A recurring question concerns the mechanism of MAGI1 downregulation in a subset of ER+HER2 cancers [21]. Several studies have found that different MAGI subfamily members in different cell types are regulated by mutations, gene rearrangements, and methylation (reviewed in [17]). The use of HDAC inhibitors can reactivate epigenetically silenced genes [95] and thus represent a promising strategy for cancer therapy, particularly in combination with cytotoxic agents and/or radiotherapy [136]. In this study, we observed that MAGI1 mRNA levels are increased after cell treatment with different HDAC inhibitors, i.e., NaBt, CUCD-101, and the HDAC2-specific inhibitor santacruzmate A. HDAC inhibitors similarly upregulate other tight junctions-associated proteins such as cingulin, ZO-1, ZO-2, or occludin [137]. A genomic analysis of the promoter region of MAGI1 provided supportive evidence for a regulation of MAGI1 expression by HDACs. Whether or not patients with low MAGI1 levels could potentially benefit from HDAC inhibitors in the clinic will require further evaluations. MAGI1 expression has also been shown to negatively correlate with inflammation in patients [21]. Senescent cells secrete a set of proteins (e.g., inflammatory cytokines, chemokines) known as the SASP, which influences both non-senescent normal cells and cancer cells in the tumor microenvironment and enhances tumor initiation [138]. Whether MAGI1 loss plays an active role by enforcing the senescence phenotype of the cells and consequently increasing inflammation, and if this in turn negatively regulates MAGI1 levels, is still an intriguing, open question.

5. Conclusions

This is the first study, to the best of our knowledge, that demonstrates a role of MAGI1 in regulating senescence and the DNA damage response.
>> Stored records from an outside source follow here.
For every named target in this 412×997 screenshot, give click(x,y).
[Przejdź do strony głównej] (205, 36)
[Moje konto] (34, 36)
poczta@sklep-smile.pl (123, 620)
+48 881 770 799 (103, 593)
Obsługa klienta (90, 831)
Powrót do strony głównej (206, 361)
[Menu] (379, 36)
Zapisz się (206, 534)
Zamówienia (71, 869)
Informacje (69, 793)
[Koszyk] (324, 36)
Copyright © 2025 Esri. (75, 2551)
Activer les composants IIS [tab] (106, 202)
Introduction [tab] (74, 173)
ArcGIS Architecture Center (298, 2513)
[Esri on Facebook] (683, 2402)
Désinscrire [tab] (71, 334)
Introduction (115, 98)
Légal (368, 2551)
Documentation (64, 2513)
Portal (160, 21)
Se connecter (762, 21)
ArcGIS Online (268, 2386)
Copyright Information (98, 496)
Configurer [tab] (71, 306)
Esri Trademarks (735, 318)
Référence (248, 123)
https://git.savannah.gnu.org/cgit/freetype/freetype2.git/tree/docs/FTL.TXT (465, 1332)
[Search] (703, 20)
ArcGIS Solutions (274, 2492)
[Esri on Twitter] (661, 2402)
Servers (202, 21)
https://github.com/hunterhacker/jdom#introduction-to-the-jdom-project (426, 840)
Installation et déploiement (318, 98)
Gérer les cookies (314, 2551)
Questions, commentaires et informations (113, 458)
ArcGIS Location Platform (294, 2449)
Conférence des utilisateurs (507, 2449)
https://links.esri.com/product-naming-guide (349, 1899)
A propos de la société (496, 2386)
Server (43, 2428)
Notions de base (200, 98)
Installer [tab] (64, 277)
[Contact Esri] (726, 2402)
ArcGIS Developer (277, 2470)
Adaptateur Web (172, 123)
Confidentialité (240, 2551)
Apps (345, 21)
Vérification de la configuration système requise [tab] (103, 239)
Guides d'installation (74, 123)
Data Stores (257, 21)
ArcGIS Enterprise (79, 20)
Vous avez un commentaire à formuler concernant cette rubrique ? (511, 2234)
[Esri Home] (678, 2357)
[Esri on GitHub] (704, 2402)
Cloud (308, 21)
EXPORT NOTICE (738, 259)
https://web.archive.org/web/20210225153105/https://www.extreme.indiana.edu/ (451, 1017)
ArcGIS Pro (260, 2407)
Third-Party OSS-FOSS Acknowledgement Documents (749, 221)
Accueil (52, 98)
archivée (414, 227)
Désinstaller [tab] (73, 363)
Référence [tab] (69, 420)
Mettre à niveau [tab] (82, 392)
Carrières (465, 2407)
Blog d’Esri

Our results suggest that MAGI1 simultaneously modulates the PI3K/AKT and MAPK pathways, which are critical survival pathways that induce senescence. We have also shown that loss of MAGI1 impairs a proper DNA damage response mediated by an overactivation of the PI3K/AKT pathway: blocking AKT restores DNA repair and increases MAGI1 protein levels. Whether the crosstalk between PI3K/AKT and MAGI1 is direct or is indirectly mediated by other pathways, molecules (i.e., through PTEN), or by more complex mechanisms is unclear at this point, and this question requires further investigation. The fact that MAGI1 is epigenetically modulated by histone deacetylation adds more information to possible mechanisms that contribute to MAGI1 loss during BC progression. We have proved that MAGI1 loss sensitizes cells to the PARP1 inhibitor olaparib and to the combination of the PI3K/AKT inhibitor alpelisib plus fulvestrant, which are therapeutic approaches that exploit either the DNA repair vulnerability of the cells or their PI3K/AKT-dependency. Based on these results, it would be important to test whether patients with low MAGI1 levels could potentially benefit from the use of senolytic drugs or the concomitant targeting of underlying pro-survival pathways such as the PI3K/AKT and/or MAPK signaling pathways. Similarly, it would be important to test whether HDAC inhibitors may increase MAGI1 levels in MAGI1 low ER+ tumors and prevent escape from hormonal therapy. The main findings of this work and their therapeutic implications are summarized in Figure 6.
In conclusion, the tumor suppressor MAGI1 is emerging as an important molecule in modulating different activities in cancer cells. This study has revealed the pathways and events that are affected by MAGI1 loss in ER+ BC cells and may open new strategies to improve the management of ER+ BC patients with low MAGI1 levels.

Supplementary Materials

The following supporting information can be downloaded at https://www.mdpi.com/article/10.3390/cells12151929/s1: Figure S1: Representation of the MAGI1 structure with targeted CRISPR regions and analysis of MAGI1 expression levels. Figure S2: Oncogenic signatures modulated by MAGI1 loss. Figure S3: Densitometric analysis of phosphorylated proteins. Figure S4: Association between MAGI1 mRNA expression levels, HRD, and TMB scores, and gene expression signatures in patients with ER+HER2- BCs. Figure S5: Cell morphology and proliferation analysis of MCF7 VEC and MCF7 MAGI1 KO cells exposed to different drugs. Figure S6: Western blot analysis of multiple proteins after exposure to different drugs and/or IR. Figure S7: HDAC2 inhibition in MCF7 cells increase MAGI1 expression levels. Table S1: KD_effect_seqA_and_B. Table S2: KD_effect_seqA_seqB_common_DN_UP. Table S3: GO_BP_UP_DOWN.

Author Contributions

Conceptualization, J.W. and C.R.; methodology, J.W., C.R., S.P., F.R., C.D. and N.F.; formal analysis, J.W., S.P., F.R. and G.A.R.B.; investigation, J.W., S.D. and L.H.; visualization: J.W., S.P., F.R. and G.A.R.B.; writing—original draft preparation, J.W.; writing—review and editing, C.R.; funding acquisition, C.D. and C.R. All authors have read and agreed to the published version of the manuscript.

Funding

This work was supported by grants from the Swiss National Science Foundation (310030_208136), Novartis Foundation for Medical-Biological Research (#22A036), Stiftung zur Krebsbekämpfung, Zürich, and Medic Foundation (to C.R.). F.R. is funded by FWO through a research fellowship (1297322N).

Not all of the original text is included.